We will not know that until the company announces its full-year results next spring.
'The crime of our era'
Ms Harding said it was impossible to say whether TalkTalk would ever be the victim of a criminal cyber-attack in the future.
"TalkTalk takes our customers security incredibly seriously," Ms Harding said.
"Clearly we've been spending more and more on security over the last few years, and a lot more over the course of the last three weeks and I expect to do ever more.
"The reality is that we have to keep building our security walls higher and higher, because these cyber criminals are building longer and longer ladders.
"This is not just about TalkTalk.
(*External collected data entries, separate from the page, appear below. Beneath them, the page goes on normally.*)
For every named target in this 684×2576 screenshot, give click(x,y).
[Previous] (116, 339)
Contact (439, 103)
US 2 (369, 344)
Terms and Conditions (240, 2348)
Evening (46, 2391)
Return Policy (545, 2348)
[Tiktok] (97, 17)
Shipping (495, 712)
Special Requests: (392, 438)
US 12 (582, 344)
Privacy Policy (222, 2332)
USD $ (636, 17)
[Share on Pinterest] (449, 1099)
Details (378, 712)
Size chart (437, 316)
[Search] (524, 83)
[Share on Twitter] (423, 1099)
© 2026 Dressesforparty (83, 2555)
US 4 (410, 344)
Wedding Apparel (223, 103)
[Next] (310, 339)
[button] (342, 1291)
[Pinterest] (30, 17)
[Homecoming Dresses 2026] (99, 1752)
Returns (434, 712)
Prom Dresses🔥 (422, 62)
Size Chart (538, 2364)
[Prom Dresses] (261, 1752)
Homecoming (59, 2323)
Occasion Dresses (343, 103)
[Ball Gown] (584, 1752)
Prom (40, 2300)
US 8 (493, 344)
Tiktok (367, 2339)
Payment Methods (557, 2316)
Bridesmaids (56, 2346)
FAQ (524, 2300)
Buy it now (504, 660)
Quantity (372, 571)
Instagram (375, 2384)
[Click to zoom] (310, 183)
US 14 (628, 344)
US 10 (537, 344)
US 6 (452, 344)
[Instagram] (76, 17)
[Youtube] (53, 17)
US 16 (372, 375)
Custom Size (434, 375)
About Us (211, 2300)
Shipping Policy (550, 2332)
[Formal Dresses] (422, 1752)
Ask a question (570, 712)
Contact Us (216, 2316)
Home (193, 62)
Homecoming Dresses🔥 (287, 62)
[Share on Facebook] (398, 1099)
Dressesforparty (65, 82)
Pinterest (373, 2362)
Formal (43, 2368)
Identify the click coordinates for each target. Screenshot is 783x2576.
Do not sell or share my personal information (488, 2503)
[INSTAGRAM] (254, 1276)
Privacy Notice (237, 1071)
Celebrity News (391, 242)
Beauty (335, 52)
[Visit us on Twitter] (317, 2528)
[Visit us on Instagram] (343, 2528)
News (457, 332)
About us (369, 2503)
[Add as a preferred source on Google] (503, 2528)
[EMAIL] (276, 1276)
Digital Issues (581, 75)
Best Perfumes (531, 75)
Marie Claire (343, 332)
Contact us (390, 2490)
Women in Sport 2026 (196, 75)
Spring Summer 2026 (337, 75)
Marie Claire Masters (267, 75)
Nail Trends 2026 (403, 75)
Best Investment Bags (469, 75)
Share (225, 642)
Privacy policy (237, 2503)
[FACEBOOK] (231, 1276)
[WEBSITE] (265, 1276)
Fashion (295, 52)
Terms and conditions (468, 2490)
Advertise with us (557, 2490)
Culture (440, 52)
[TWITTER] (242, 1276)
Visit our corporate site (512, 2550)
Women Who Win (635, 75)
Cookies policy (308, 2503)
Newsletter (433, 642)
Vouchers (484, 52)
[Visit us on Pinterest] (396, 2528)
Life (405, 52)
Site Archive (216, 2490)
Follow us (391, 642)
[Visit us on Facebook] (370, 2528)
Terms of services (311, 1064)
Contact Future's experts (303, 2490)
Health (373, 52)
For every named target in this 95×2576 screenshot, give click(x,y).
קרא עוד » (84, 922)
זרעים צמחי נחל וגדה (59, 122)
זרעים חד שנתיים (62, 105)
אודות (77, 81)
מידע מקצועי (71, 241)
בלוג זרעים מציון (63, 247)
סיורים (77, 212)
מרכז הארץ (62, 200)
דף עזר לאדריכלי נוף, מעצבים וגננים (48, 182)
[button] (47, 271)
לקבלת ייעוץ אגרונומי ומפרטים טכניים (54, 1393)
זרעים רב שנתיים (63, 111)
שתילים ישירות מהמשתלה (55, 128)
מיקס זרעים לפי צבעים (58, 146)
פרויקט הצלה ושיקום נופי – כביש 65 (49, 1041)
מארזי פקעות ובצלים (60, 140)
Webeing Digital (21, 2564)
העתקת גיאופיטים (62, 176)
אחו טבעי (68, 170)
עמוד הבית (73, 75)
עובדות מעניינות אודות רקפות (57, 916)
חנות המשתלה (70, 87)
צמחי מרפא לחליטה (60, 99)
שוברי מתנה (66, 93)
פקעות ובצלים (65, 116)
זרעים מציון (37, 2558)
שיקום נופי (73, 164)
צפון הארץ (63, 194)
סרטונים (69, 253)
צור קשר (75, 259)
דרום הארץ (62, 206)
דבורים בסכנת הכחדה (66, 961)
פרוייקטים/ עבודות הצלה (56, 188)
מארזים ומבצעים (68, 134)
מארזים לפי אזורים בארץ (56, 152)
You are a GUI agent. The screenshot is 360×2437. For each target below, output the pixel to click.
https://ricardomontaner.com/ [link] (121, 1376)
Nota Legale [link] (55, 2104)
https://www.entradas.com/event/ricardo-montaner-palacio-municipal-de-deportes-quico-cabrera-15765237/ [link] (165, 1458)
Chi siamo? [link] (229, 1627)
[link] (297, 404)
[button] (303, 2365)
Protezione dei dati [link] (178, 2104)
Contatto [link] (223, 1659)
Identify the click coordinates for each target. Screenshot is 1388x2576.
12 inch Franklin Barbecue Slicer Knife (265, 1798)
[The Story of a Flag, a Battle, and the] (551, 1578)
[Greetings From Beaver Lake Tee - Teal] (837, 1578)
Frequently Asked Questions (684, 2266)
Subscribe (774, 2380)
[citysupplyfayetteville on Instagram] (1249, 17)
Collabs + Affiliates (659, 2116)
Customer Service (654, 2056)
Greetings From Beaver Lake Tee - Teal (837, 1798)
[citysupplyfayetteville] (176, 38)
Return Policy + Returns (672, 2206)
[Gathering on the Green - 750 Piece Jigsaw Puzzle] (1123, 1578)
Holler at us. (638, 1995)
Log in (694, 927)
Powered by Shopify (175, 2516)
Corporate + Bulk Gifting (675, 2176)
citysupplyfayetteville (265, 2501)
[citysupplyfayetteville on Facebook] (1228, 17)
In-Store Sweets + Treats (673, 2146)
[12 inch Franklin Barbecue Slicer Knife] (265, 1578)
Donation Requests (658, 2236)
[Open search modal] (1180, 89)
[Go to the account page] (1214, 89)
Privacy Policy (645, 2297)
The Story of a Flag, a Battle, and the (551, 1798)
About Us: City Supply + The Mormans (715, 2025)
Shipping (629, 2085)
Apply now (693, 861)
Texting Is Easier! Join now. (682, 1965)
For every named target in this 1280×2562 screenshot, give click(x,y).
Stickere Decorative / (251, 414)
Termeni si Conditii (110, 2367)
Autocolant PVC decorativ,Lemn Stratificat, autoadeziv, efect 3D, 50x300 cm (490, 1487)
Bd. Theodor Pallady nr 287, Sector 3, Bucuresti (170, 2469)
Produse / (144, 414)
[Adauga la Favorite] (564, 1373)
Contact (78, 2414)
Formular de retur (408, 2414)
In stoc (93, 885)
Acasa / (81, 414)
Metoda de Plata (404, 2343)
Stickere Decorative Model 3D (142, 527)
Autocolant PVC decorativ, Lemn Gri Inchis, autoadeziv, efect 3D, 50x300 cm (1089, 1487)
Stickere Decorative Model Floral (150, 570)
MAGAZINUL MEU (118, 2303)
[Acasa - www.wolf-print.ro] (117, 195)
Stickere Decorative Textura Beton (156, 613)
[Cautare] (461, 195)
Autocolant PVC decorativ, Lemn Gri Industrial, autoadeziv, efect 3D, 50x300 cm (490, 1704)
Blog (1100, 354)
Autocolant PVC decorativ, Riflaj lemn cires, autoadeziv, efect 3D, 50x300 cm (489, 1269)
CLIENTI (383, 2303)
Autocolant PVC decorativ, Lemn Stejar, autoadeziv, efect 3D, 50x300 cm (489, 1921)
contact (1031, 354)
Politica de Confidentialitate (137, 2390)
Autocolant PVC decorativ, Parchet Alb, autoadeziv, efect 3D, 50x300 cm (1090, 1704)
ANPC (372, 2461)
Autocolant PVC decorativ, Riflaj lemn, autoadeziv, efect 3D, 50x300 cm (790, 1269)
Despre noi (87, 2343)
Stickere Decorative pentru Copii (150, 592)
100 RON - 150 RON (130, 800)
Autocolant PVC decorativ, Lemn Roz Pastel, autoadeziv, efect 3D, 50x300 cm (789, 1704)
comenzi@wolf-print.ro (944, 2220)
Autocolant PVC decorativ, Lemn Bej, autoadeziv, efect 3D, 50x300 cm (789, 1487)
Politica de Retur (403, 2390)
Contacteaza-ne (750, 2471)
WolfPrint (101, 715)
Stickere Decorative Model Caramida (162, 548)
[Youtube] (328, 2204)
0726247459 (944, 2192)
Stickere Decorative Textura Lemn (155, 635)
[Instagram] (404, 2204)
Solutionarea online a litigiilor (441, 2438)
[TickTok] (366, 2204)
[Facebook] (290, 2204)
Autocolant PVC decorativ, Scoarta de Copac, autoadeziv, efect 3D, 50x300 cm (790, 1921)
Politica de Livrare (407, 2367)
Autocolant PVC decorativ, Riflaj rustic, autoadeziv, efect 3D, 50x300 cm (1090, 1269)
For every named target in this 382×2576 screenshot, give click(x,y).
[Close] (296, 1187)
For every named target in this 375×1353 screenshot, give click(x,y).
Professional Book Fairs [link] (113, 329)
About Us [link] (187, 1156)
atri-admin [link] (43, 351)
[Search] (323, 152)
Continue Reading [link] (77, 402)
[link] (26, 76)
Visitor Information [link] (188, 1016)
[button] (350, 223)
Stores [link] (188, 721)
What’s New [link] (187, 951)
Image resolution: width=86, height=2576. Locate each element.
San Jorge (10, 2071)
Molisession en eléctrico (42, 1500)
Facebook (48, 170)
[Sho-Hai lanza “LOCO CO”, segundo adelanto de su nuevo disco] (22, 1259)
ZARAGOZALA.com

This is the crime of our era, and we're committed to doing everything in our power to protect our customers."
TalkTalk is the "challenger brand" in the telecommunications market, up against the major players BT, Sky and Virgin.
And, as such, losing a lot of customers was not an enticing prospect.
Ms Harding took a calculated bet that by being very public about the cyber-attack, customers would at least see a chief executive who took this issue seriously.
"Three weeks ago we had a live criminal attack and a very credible ransom demand and I think we did exactly the right thing to go out early and warn our customers so that we could help make them safer, and they could protect themselves," she said.
"I think we did both the right and the responsible thing and I'm personally humbled by the number of customers who have personally taken the time to contact me directly, and tell me just that."
Some believe she went public too soon, before really knowing the impact of the breach on all of TalkTalk's four million customers.
When I asked her at the time if all TalkTalk's customer data were encrypted, she admitted that the "awful truth" was she didn't know.
Today I asked Ms Harding the same question. Her answer was rather more delphic.
"I can confirm that we're compliant with all encryption requirements for the industry, but actually it's not just about encryption," she said.
"So one of the reasons why none of our customers' credit card details were stolen in a way that means they can be used is because they were more than encrypted.
"They were what's called obfuscated - obscured. So that nowhere in the system did we actually hold all of their credit card number.
"I absolutely understand why people want to know what is and isn't encrypted, but in some cases you want to do more than encrypt data."
The TalkTalk cyber-attack has not been as calamitous as initially feared by the company.
Ms Harding will be hoping that by the time customers come to renew their contracts, it will be something of a distant memory.